Mind the Gap: EMA Guidance on Diversity in Clinical Trials
Overview of Relevant Guidance
Demonstrating its commitment to aligning global standards in clinical trials, the European Medicines Agency (EMA) has adopted three International Council for Harmonisation of Technical Requirements for Pharmaceuticals for Human Use (ICH) guidelines that are particularly relevant to diversity in clinical trials. The adopted guidelines include ICH E5, focusing on Ethnic Factors in the Acceptability of Foreign Clinical Data; ICH E17, emphasizing Multi-Regional Clinical Trials; and ICH E8(R1), addressing General Considerations for Clinical Trials. Alongside these ICH guidelines, the EMA has adopted EU Clinical Trial Regulation No 536/2014 which is designed to facilitate and optimize the efficiency of clinical trials within the European Union, fostering a uniform and transparent approach to the execution of clinical research.
Countries within the EU may have their own individual diversity regulations in addition to those endorsed by the EMA. However, Germany and France have indicated that they will be following the EMA’s lead in this area.
What the Guidance Says
The EMA guidance that is most relevant for diversity in clinical trials is also the most recently implemented: ICH E8(R1) and EU Clinical Trial Regulation No 536/2014. This newsletter will focus on these two documents.
ICH E8(R1)
ICH E8(R1) came into effect in April 2022, and it identifies four specific groups that deserve special consideration in clinical trial planning:
Pregnant individuals
Lactating individuals
Pediatric populations
Geriatric populations
Outside of these groups, there is limited mention of other populations that deserve additional consideration. This may be because which groups are under-represented likely vary across countries within the EU.
Notably, the adopted guideline does emphasize the importance of engaging patients and other stakeholders in trial design. While this does not necessarily impact diversity in clinical trials, the involvement of patients and other stakeholders may lead to improvements in participant representativeness.

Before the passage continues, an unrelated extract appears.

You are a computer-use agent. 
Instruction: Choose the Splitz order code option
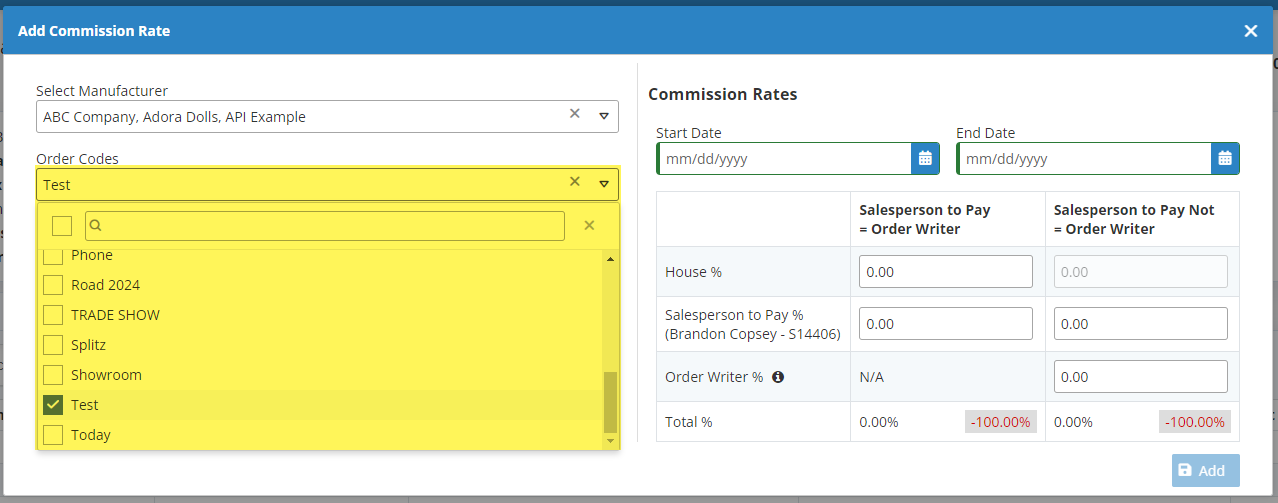(x=88, y=345)
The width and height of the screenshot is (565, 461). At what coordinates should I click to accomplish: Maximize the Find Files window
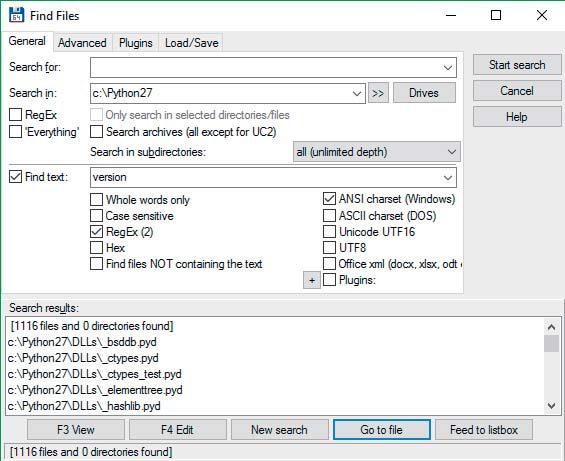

EU Clinical Trial Regulation No 536/2014
The EU Clinical Trial Regulation No 536/2014 was passed in 2014, but it was not applied until January 2022. The regulation’s application depended on the development of a fully functional online portal and database for the EU clinical trials. This portal, called the Clinical Trials Information System, went live on January 31, 2022, and then the regulation was applied.
Regulation No 536/2014 is a significant regulatory framework designed to enhance and streamline the conduct of clinical trials within the European Union. One notable aspect of this regulation is its attention to addressing the representation of underrepresented populations in clinical trials. Recognizing the importance of diversity in trial participants, the regulation emphasizes the need for inclusive enrollment strategies to ensure that the study population is reflective of the broader patient demographic. This approach is vital for generating robust and generalizable data that accurately represents the safety and efficacy of medicinal products across various population groups. By explicitly highlighting the importance of including underrepresented populations, the regulation aims to improve the overall validity and applicability of clinical trial results, contributing to more informed and equitable healthcare decisions. In addition to the four population groups highlighted in the ICH E8(R1) guidance, Regulation No 536/2014 outlines specific considerations for trials with incapacitated subjects.
Importantly, the regulation doesn’t just highlight the need for representative clinical trials, it goes one step further and requires trial sponsors to justify non-representative samples:
“Unless otherwise justified in the protocol, the subjects participating in a clinical trial should represent the population groups, for example gender and age groups, that are likely to use the medicinal product investigated in the clinical trial”
Furthermore, the regulation requires sponsors to justify non-inclusion. That is to say, that trial sponsors must justify study exclusion criteria that may limit the representativeness of the clinical trial.
The regulation also improves transparency by requiring trial sponsors to make available trial results stratified by age and gender.
EMA Guidance Has Significant Gaps and How it Will be Enforced is Unknown
Although these are important steps forward, the EMA’s adopted guidelines and regulation has some important gaps. Specifically, while the EMA regulation says that trials should represent the population groups that are likely to use the medicinal product, aside from age and gender, it does not indicate what other sociodemographic characteristics should be considered. Furthermore, unlike the FDA guidance, the EMA does not provide direction on how relevant sociodemographic characteristics should be identified. Without these components, it is difficult to know how these regulations will be enforced and to what degree.
Similarly, the regulation requires justification for non-representative samples and for non-inclusion, but the EMA does not provide any insight as to what would be considered adequate justification, and how this may vary by trial phase. The ICH E8(R1) guidance, which was adopted more recently, states that:
“As more information is known about the drug, clinical studies may expand in size and duration, may include more diverse study populations, and may include more secondary endpoints in addition to the primary measures of efficacy.”
suggesting that representativeness of trials can vary with trial phase, with earlier trials being less representative, in line with current practice.
For these regulations to meaningfully improve diversity in clinical trials, the EMA will need to operationalize “representativeness” and provide details on what constitute acceptable justifications for non-representativeness and non-inclusion.